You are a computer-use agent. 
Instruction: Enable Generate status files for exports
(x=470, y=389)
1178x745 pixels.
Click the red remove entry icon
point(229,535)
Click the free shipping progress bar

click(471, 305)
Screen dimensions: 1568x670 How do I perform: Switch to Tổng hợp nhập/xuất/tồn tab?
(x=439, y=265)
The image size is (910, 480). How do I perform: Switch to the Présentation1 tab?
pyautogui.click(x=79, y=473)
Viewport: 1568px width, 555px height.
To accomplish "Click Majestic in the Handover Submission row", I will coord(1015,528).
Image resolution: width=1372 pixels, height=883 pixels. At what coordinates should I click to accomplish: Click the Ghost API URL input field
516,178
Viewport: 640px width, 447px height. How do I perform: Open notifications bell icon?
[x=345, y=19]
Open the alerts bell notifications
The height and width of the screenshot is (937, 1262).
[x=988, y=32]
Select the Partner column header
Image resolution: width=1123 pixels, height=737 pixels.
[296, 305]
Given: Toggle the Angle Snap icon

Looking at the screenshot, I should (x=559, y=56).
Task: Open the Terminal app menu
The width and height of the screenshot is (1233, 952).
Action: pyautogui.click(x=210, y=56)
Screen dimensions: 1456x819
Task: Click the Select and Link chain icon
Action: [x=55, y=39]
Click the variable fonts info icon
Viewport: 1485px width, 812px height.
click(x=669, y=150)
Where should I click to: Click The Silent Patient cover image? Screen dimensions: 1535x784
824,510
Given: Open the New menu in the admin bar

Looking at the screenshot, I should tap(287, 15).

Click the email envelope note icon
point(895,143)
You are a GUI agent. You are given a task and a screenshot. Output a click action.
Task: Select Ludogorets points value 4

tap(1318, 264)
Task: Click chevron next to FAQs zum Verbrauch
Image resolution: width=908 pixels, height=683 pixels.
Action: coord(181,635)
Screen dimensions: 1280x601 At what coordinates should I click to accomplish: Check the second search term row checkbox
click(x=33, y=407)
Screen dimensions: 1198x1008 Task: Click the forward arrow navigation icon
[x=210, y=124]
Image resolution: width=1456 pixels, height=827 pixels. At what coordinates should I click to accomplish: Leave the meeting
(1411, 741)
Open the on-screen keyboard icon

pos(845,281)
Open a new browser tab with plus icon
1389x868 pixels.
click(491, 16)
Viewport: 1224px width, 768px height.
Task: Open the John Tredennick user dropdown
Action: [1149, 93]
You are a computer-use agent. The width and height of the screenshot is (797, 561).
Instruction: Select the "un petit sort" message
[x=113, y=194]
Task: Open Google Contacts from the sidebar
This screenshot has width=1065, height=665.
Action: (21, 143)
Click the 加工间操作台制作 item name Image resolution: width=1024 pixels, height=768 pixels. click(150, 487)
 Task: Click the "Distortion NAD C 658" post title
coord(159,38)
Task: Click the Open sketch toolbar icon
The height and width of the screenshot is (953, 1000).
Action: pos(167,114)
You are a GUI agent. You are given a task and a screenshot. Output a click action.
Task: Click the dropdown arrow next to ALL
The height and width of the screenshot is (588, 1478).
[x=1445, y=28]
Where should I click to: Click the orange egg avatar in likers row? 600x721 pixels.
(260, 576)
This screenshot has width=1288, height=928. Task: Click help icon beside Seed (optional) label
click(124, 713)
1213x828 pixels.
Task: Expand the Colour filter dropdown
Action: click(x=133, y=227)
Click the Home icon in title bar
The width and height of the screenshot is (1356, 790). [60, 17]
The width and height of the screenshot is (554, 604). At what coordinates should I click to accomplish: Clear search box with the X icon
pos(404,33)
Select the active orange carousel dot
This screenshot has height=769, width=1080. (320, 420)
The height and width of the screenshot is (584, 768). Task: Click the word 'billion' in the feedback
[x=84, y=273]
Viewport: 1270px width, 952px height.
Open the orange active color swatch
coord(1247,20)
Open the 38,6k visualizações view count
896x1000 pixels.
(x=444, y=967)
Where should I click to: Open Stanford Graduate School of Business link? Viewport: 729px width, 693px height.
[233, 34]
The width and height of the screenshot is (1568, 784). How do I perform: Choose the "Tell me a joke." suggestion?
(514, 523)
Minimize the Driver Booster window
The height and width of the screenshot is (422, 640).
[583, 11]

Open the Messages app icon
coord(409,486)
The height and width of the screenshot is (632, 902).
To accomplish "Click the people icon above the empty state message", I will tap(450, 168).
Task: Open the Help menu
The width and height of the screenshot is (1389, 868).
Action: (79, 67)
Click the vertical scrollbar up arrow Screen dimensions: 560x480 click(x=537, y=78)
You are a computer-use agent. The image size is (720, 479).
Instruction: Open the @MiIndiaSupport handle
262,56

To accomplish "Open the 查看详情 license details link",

## [Aim]
Copy out the records from the line containing "Task: Open the Terminal app menu" through the line containing "tap(1318, 264)", both ends included.

## [Written answer]
Task: Open the Terminal app menu
The width and height of the screenshot is (1233, 952).
Action: pyautogui.click(x=210, y=56)
Screen dimensions: 1456x819
Task: Click the Select and Link chain icon
Action: [x=55, y=39]
Click the variable fonts info icon
Viewport: 1485px width, 812px height.
click(x=669, y=150)
Where should I click to: Click The Silent Patient cover image? Screen dimensions: 1535x784
824,510
Given: Open the New menu in the admin bar

Looking at the screenshot, I should tap(287, 15).

Click the email envelope note icon
point(895,143)
You are a GUI agent. You are given a task and a screenshot. Output a click action.
Task: Select Ludogorets points value 4

tap(1318, 264)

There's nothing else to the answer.